## Task to complete
Wherever a line of the data contains "computer", copy that line.

## Raw data

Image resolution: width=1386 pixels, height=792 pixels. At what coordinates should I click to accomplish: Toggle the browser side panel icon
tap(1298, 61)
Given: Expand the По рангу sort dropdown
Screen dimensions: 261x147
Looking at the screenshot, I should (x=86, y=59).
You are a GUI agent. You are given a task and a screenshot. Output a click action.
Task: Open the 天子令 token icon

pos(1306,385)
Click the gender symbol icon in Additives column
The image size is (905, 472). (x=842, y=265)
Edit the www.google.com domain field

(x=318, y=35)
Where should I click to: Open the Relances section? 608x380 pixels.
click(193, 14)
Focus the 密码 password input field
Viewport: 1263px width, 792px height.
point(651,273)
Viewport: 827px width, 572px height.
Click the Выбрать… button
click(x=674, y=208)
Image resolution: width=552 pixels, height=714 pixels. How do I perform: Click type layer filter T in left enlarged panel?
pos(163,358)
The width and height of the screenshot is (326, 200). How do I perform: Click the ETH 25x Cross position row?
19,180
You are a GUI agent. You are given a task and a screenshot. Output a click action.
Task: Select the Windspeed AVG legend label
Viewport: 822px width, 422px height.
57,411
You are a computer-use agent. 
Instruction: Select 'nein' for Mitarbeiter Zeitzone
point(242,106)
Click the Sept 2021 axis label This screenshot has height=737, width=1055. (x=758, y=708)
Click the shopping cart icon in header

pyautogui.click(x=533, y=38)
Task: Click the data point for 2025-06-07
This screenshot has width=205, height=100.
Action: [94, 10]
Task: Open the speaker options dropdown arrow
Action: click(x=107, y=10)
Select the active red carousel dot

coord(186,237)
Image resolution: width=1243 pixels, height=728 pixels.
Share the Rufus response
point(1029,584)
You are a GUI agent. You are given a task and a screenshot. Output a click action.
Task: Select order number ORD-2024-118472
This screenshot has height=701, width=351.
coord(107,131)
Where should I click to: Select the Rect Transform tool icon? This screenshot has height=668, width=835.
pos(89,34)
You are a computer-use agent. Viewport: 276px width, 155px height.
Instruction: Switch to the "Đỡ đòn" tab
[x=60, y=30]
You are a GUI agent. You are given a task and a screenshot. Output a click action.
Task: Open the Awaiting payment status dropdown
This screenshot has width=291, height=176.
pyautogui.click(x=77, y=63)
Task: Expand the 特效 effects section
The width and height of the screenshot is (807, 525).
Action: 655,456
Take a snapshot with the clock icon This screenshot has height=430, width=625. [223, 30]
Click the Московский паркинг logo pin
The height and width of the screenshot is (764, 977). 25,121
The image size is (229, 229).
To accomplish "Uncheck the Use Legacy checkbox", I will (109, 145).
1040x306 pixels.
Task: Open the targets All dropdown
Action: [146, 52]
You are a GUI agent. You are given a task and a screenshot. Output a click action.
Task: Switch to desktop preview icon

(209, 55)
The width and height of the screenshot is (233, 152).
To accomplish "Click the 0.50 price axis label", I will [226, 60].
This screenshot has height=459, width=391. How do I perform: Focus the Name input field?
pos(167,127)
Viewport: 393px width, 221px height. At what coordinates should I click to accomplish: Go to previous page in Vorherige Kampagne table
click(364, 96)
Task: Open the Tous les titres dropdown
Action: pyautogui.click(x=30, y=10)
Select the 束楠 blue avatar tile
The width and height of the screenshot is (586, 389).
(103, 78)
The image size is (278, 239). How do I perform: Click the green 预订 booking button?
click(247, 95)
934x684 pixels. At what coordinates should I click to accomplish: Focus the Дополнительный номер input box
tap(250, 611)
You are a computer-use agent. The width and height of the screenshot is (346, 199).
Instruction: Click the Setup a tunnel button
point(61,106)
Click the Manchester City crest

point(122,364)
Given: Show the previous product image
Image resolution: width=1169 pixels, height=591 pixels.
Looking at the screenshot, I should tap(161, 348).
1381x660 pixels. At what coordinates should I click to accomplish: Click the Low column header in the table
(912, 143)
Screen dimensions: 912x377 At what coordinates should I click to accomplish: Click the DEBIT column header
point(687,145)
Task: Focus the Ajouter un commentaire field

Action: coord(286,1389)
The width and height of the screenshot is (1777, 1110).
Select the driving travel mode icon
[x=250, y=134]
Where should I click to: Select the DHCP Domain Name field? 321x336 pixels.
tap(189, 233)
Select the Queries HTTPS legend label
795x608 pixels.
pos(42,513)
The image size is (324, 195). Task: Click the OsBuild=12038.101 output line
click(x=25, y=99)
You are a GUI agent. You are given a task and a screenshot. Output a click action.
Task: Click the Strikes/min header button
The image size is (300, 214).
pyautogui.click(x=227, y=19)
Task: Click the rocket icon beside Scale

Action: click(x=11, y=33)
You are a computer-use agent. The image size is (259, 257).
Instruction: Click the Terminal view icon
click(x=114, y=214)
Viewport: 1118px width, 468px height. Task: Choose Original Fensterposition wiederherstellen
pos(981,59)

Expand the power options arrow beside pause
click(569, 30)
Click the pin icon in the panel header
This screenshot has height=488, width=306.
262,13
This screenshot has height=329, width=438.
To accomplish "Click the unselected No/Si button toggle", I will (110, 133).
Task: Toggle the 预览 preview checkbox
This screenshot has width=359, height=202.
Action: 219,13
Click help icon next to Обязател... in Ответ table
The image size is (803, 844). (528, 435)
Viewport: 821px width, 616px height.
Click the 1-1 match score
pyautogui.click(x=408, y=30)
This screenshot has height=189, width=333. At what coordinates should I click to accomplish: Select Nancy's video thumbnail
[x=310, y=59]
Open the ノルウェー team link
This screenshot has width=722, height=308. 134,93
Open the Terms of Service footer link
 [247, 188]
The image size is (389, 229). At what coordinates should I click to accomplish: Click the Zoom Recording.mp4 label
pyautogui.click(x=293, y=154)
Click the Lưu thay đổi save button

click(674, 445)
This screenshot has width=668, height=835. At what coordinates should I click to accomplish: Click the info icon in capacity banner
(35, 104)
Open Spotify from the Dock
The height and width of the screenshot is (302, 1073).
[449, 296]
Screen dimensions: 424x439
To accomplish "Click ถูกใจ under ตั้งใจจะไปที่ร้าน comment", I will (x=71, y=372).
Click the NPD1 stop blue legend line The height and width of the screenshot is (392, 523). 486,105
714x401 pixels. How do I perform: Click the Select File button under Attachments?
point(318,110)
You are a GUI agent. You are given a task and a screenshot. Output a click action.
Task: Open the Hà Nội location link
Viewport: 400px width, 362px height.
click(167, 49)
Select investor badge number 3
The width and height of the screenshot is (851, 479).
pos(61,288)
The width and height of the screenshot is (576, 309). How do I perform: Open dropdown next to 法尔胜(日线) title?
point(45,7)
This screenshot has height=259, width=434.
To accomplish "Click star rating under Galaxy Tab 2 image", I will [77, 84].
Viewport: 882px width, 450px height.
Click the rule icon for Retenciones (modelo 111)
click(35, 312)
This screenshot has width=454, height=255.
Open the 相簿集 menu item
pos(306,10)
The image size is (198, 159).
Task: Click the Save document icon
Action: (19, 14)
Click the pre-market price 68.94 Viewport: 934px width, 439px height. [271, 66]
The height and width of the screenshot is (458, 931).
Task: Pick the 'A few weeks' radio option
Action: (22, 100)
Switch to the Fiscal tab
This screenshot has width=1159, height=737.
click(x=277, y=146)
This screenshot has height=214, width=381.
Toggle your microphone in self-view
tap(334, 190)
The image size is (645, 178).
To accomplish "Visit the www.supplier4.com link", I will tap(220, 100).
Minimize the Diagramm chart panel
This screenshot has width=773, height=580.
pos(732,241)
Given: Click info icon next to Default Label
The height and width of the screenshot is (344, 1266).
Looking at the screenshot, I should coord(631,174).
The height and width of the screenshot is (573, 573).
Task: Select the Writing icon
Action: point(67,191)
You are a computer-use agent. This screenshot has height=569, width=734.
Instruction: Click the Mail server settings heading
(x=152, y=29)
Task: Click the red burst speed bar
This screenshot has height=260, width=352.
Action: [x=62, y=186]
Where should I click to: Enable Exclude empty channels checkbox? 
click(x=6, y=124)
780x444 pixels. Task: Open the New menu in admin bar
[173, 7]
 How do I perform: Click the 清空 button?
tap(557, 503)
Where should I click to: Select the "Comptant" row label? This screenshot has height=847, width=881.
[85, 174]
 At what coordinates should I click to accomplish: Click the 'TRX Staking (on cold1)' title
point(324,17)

## Reply
You are a computer-use agent. 
You are a computer-use agent. Viewport: 276px width, 155px height.
You are a computer-use agent. The width and height of the screenshot is (346, 199).
You are a computer-use agent. The image size is (259, 257).
You are a computer-use agent. This screenshot has height=569, width=734.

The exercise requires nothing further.